**Exercise directions:** Throughout the listing that follows, find each line with the word "agent" and copy it.

─── Task inputs

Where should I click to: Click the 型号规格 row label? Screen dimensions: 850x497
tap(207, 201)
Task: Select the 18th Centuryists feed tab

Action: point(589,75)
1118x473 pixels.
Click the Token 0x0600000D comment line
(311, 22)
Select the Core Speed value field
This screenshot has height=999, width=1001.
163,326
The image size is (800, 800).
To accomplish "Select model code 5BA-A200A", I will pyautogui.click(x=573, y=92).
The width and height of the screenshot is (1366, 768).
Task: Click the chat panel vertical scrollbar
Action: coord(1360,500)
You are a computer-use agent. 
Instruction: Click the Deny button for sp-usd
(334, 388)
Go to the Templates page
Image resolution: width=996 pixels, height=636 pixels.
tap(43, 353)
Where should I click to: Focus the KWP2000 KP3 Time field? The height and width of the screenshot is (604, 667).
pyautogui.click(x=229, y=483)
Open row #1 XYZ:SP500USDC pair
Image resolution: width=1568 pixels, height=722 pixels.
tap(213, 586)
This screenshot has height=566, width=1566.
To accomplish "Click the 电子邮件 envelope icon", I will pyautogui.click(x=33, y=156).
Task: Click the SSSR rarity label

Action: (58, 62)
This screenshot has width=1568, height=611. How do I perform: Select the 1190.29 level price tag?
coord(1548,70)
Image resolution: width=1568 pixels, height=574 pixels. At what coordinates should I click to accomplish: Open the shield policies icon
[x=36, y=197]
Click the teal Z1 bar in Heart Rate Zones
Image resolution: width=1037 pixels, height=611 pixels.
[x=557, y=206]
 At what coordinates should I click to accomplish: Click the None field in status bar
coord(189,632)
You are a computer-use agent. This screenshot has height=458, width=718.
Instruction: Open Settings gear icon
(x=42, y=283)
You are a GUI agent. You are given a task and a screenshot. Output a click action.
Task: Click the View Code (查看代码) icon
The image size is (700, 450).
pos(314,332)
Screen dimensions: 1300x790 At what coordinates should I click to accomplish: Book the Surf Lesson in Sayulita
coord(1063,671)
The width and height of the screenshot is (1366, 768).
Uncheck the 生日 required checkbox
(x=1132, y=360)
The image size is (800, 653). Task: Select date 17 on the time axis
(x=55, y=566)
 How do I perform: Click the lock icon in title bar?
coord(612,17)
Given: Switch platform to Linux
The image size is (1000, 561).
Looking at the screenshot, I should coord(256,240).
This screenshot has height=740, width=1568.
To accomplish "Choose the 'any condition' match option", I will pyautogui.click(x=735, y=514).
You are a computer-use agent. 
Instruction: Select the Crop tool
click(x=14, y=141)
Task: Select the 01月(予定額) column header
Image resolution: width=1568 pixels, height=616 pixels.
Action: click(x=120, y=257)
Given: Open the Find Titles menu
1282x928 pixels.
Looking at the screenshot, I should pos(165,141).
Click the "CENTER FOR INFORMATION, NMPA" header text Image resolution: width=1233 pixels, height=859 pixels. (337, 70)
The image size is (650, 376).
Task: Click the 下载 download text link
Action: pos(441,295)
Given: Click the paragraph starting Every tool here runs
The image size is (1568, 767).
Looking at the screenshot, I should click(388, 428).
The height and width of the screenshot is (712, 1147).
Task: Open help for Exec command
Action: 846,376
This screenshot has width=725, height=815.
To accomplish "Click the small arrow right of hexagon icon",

──────

**Answer space:**
You are a computer-use agent. 
You are a computer-use agent. This screenshot has height=458, width=718.
You are a GUI agent. You are given a task and a screenshot. Output a click action.
You are a computer-use agent. 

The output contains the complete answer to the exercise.